— start of EXTRACT PROVIDED —

Wednesday, June 15, 2011

Dear 16 Year Old Me



This is gratefully borrowed from this (and please do watch this if you have a moment).

What would you say to your 16 year old self if you'd been able.

This is my letter to me.

Dear 16 year old Me,
Go love your mum, tell her you do, be with her, show her the adult you're going to grow into.  Because you're not going to get the chance for her to see it.  She'll be gone in 11 years from now.
Don't rush, you'll be doing that your whole life.
Look at those girls around you.  They'll be your friends for life.  Look after them.
Be a little crazy, you know when you feel that adrenalin charge when you do it sometimes, do it more, it's fun.
Don't worry about what you look like, it will get a little better.
Turn off the lights.
Don't just think you have to get married because everyone else is.  It will only end in tears.
Go have some fun.  You know what I mean.  More fun.  Do it.

— end of EXTRACT PROVIDED —
— start of ENTRIES —

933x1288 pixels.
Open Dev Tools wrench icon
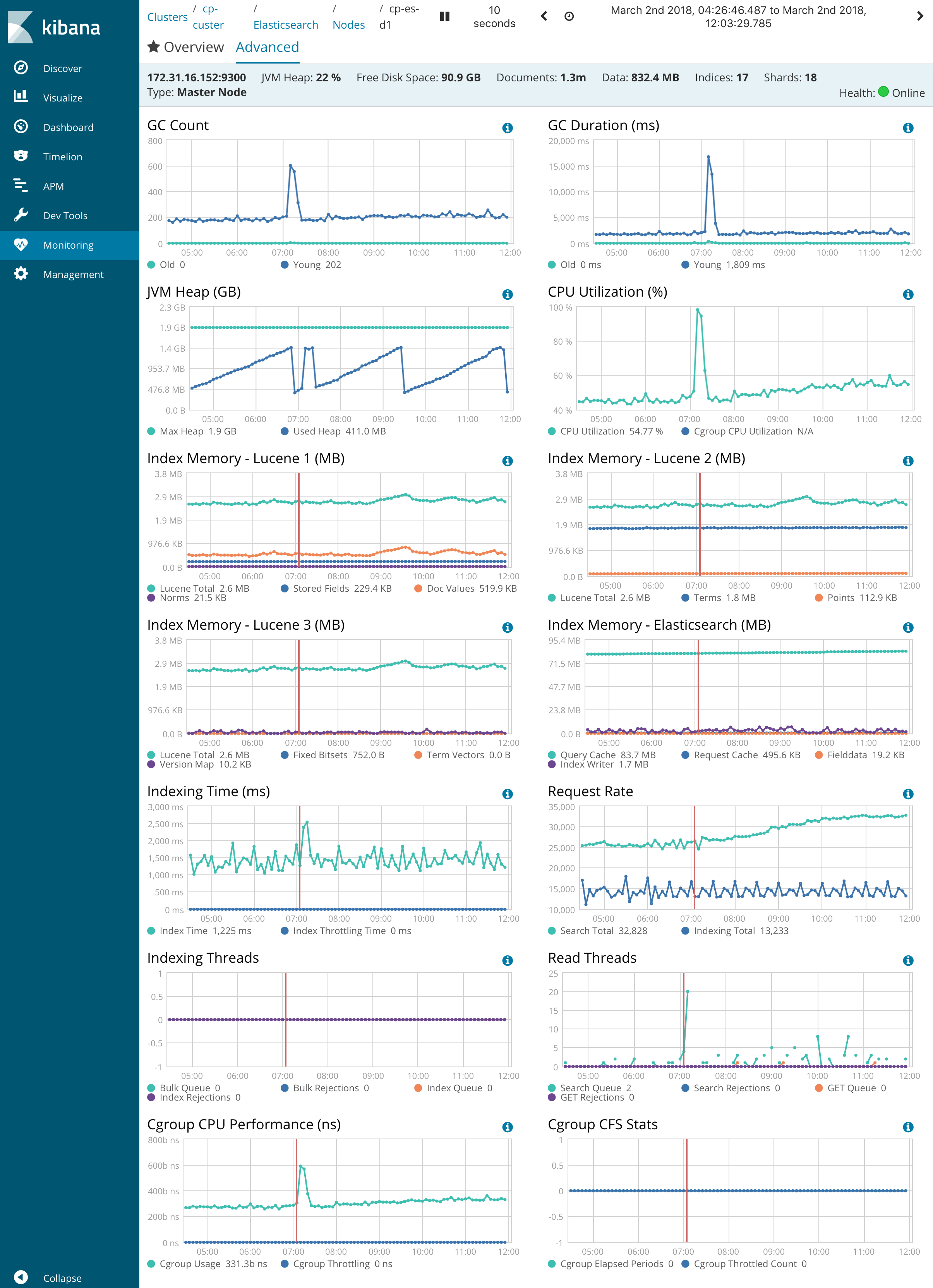pyautogui.click(x=21, y=215)

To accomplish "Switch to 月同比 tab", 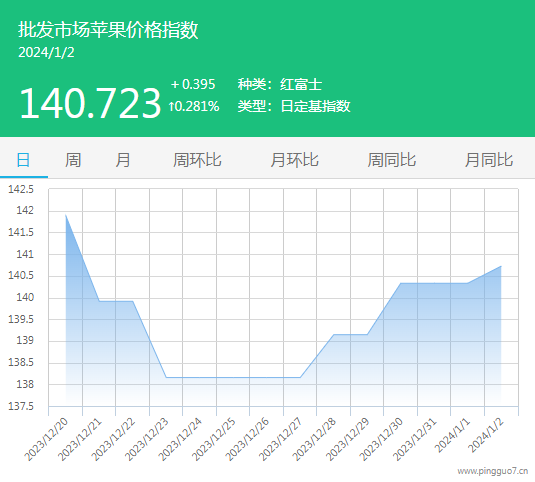I will click(x=489, y=160).
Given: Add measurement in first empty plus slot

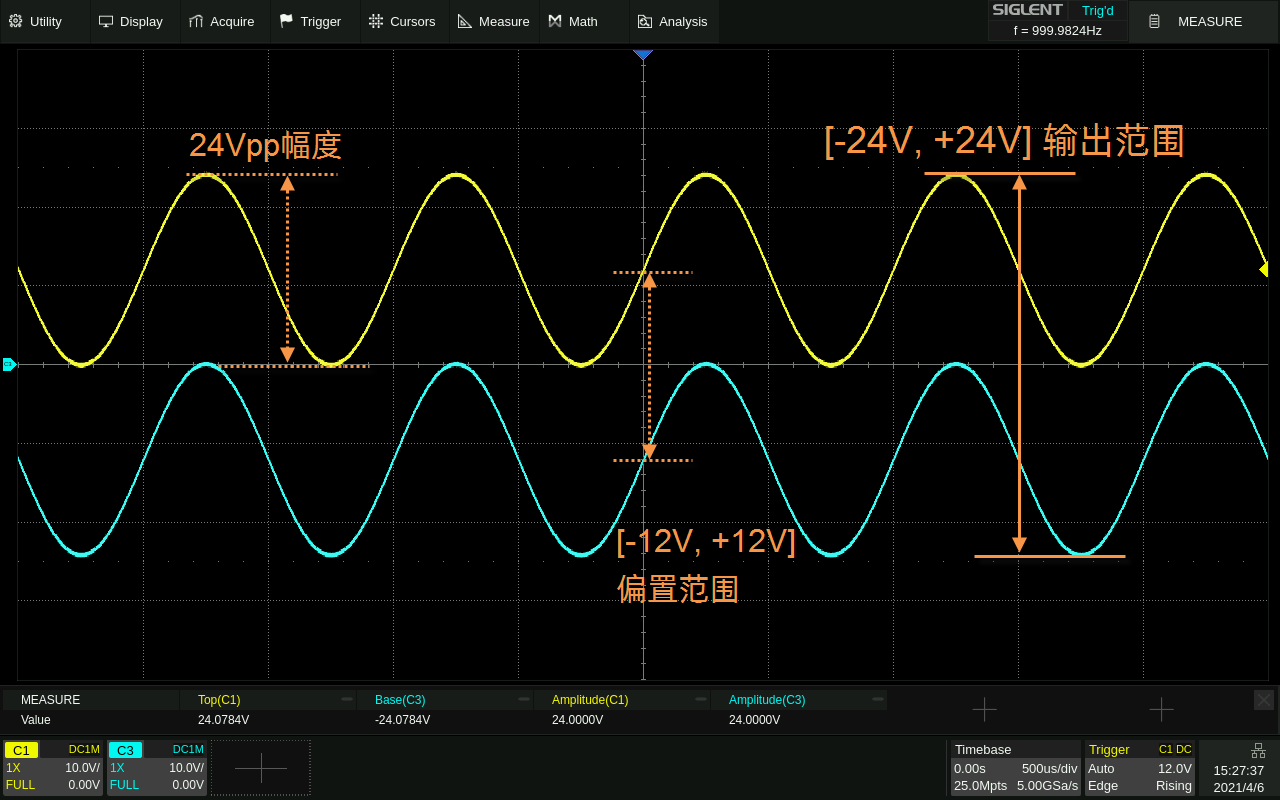Looking at the screenshot, I should (984, 709).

— end of ENTRIES —

TASKS FOR THIS EXERCISE:
A: In the letter to a 16-year-old self, how many years from then will the writer's mum be gone?
B: Rewrite the stretch of the letter to a 16-year-old self from "Be a little" through "fun.  Do it.", replacing "tears" with "regret".

ANSWERS BY TASK:
A: Eleven years.

B:
Be a little crazy, you know when you feel that adrenalin charge when you do it sometimes, do it more, it's fun.
Don't worry about what you look like, it will get a little better.
Turn off the lights.
Don't just think you have to get married because everyone else is.  It will only end in regret.
Go have some fun.  You know what I mean.  More fun.  Do it.